# Compiti da svolgere:
**1)** Nel testo sui giovani condannati all'immediatezza, quale incarico ricopre Ilario Lodi?
**2)** Continua il testo sui giovani condannati all'immediatezza, partendo dopo la sua ultima frase.

# Sezione del documento:
------------
Giovani “condannati all’immediatezza”

“Il non parlarne ci impedisce di riflettere su quelle che sono le motivazioni che potrebbero condurre una o un giovane a considerare questo tipo di soluzione. Sappiamo che i ragazzi che decidono di tentare o di adottare un gesto estremo non lo fanno per puro caso: non è mai una decisione improvvisa. E tutto ciò comporta una riflessione da parte nostra sul contesto in cui sono inseriti”, osserva Ilario Lodi, direttore di Pro Juventute della Svizzera italiana.

Negli ultimi due-tre anni abbiamo avuto un aumento delle casistiche del 10-20%

Sara Fumagalli, psichiatra

“I giovani di oggi forzatamente condannati all’immediatezza, sono fagocitati dalla necessità di essere costantemente all’erta. E questo implica anche il fatto di non riflettere più profondamente sulle proprie personali necessità, essendo costretti a dover stare sempre a giorno di quel che succede”, spiega Lodi. “Non sorprende quindi pensare che alcuni di questi ragazzi non riescano a sostenere questi ritmi che non sono stati loro a desiderare. Un caso di tentato suicidio giovanile, dunque, deve interrogare soprattutto noi adulti sul loro contesto di vita”, aggiunge.
------------
# Righe fornite:

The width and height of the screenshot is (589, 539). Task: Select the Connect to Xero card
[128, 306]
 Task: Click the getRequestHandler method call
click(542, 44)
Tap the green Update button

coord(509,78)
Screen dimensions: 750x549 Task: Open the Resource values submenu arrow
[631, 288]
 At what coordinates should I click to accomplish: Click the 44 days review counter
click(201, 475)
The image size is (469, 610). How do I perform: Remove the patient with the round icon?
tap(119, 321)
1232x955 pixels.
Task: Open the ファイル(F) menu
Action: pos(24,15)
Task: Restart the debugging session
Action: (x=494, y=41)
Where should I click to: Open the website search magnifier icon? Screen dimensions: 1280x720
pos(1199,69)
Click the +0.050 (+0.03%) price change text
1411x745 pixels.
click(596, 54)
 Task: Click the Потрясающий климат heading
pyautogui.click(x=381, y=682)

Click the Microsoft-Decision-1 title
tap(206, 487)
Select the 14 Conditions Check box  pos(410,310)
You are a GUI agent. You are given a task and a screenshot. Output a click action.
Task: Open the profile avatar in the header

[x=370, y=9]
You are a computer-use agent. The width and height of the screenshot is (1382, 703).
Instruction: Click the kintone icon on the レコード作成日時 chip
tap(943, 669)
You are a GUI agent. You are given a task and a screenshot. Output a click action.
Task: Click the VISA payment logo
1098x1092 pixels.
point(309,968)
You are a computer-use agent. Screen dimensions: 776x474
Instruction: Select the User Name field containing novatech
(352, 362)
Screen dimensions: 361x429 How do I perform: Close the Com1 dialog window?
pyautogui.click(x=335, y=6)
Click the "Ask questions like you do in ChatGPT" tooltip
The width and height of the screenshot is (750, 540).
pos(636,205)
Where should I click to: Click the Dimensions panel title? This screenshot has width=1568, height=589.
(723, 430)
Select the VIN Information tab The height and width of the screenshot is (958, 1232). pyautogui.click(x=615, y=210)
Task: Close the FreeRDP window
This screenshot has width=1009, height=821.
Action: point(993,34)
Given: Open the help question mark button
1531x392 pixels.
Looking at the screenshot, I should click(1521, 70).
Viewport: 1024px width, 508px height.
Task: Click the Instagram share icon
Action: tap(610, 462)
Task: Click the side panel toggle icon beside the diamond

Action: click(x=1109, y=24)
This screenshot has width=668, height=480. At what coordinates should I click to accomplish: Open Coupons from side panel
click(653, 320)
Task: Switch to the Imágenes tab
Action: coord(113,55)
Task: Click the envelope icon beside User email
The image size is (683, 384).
------------
# Risposte numerate:
**1)** Ilario Lodi è direttore di Pro Juventute della Svizzera italiana.

**2)**
Un fenomeno in aumento

La dottoressa Sara Fumagalli, direttrice sanitaria della clinica Santa Croce di Orselina sopra Locarno, spiega di aver osservato in prima persona una crescita dei casi di tentato suicidio o gesti autolesionistici e pericolosi tra i giovani. “Negli ultimi due-tre anni abbiamo avuto un aumento delle casistiche del 10-20%”, spiega la psichiatra, sottolineando come tra i ricoveri una percentuale significativa (15-20%) sia rappresentata da pazienti under-30. “Bisogna tenere presente che viviamo in una società in cui non parlare di suicidio è impossibile, perché esiste un mondo virtuale, che gli stessi ragazzi mi hanno fatto scoprire, dove questi temi vengono purtroppo approfonditi ed è impensabile tenerli sotto controllo”.

“Il parlarne, è stato dimostrato, è prevenzione. Bisogna farlo in modo adeguato e a 360°: non solo tra specialisti, perché altrimenti si rischia di psichiatrizzare il fenomeno. – conclude Fumagalli – Tutta la popolazione dovrebbe andare insieme come una squadra nella direzione di affrontare la sofferenza esistenziale delle giovani generazioni con serenità e conoscenza”.